Rewrite the rows between the line holding "Screen dimensions: 600x609" and the line holding "click(157, 79)", inclusive, keeping the requests unchanged but multiplying every click coordinate in the answers by 2.15 and rounding each result to a whole number, with halves rounded up. Leave all other lines as they are.

(Data records)
◆ ◆ ◆

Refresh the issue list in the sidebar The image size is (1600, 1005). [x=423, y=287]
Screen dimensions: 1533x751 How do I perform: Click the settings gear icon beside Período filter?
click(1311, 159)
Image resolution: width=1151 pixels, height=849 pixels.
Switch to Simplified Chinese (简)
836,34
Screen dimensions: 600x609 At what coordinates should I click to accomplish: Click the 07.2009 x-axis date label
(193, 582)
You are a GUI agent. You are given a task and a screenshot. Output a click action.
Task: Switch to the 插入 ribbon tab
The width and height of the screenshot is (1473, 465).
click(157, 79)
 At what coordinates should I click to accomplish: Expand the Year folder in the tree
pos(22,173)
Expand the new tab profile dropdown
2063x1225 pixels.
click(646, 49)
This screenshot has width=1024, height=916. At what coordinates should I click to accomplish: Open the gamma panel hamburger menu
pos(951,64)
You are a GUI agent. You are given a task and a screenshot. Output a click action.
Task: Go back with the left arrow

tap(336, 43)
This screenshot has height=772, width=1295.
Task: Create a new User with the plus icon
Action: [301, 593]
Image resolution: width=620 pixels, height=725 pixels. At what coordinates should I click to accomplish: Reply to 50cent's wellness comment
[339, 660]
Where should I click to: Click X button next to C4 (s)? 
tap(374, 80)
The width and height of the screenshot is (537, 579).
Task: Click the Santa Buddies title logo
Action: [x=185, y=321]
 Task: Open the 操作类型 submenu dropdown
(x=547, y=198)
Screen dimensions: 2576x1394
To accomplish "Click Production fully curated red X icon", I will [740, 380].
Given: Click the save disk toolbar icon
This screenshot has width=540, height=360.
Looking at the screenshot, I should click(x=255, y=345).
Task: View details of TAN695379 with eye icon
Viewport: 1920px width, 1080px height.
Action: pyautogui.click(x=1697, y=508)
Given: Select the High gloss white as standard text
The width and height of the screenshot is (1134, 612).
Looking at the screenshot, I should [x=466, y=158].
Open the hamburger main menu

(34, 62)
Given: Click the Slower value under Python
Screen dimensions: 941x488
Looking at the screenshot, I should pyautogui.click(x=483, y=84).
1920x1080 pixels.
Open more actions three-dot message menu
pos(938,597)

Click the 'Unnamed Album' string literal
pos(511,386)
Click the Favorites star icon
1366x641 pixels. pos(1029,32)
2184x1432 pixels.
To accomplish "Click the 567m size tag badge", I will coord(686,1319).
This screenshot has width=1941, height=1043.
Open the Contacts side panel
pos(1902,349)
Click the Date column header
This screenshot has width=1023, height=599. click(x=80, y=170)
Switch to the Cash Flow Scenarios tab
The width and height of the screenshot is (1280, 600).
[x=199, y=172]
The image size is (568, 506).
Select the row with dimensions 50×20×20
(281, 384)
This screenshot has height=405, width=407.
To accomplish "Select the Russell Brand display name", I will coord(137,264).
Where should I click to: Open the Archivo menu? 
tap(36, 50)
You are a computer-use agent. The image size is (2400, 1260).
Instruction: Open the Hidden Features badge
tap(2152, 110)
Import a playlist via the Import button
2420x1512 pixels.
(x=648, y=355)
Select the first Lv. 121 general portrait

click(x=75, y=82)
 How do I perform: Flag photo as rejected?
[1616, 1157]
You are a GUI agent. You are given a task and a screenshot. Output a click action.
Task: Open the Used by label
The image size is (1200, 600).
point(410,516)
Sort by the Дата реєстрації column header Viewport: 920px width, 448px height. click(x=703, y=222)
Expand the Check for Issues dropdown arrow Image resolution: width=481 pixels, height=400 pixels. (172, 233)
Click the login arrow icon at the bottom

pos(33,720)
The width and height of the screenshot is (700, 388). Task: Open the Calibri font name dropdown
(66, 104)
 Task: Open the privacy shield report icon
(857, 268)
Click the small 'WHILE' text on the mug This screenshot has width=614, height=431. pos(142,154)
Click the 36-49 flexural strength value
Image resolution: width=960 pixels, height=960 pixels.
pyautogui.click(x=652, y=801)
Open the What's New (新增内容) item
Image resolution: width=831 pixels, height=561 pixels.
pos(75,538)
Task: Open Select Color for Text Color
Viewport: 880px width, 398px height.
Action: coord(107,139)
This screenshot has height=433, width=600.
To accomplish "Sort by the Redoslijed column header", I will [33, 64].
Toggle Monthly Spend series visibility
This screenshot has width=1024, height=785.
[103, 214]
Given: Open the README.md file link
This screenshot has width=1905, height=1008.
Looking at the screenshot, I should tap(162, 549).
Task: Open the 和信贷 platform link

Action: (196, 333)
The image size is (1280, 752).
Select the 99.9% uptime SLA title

◆ ◆ ◆

SOLUTION TO THIS PROBLEM:
Screen dimensions: 600x609 At what coordinates should I click to accomplish: Click the 07.2009 x-axis date label
(415, 1251)
You are a GUI agent. You are given a task and a screenshot. Output a click action.
Task: Switch to the 插入 ribbon tab
The width and height of the screenshot is (1473, 465).
click(338, 170)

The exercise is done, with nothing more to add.